### To do:
Pick out every line in the records below that contains the word "column" and copy each of those lines.

□ □ □ □ □

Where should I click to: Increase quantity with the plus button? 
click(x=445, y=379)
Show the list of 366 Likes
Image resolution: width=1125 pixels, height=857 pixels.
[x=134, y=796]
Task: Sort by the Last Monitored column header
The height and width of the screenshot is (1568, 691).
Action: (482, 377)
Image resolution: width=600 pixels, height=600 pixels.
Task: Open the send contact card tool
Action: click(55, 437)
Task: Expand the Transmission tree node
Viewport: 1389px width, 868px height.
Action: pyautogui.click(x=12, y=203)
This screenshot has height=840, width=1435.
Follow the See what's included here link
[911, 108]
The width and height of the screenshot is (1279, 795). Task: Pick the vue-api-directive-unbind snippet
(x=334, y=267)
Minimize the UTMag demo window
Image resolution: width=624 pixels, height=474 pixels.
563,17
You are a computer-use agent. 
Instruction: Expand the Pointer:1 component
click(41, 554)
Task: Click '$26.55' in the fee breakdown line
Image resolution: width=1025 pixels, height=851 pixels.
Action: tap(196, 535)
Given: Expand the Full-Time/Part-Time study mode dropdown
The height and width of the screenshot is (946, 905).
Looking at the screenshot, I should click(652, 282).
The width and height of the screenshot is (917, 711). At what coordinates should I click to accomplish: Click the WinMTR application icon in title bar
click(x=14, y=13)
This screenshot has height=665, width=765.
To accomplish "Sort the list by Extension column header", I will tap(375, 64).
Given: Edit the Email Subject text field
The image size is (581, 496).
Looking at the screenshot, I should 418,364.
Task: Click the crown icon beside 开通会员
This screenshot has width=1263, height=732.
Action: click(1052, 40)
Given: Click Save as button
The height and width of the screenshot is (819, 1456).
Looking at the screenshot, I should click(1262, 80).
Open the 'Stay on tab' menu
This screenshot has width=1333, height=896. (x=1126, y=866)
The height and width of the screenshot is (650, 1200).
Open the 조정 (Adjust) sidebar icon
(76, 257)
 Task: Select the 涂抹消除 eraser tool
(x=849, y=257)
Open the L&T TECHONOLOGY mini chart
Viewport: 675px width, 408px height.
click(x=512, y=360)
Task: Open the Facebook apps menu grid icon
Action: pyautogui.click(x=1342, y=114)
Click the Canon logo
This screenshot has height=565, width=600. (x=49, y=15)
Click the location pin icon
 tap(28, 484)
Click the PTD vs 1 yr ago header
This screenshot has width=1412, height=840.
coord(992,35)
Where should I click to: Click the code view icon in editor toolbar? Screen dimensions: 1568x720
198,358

□ □ □ □ □

### Complete answer:
Task: Sort by the Last Monitored column header
To accomplish "Sort the list by Extension column header", I will tap(375, 64).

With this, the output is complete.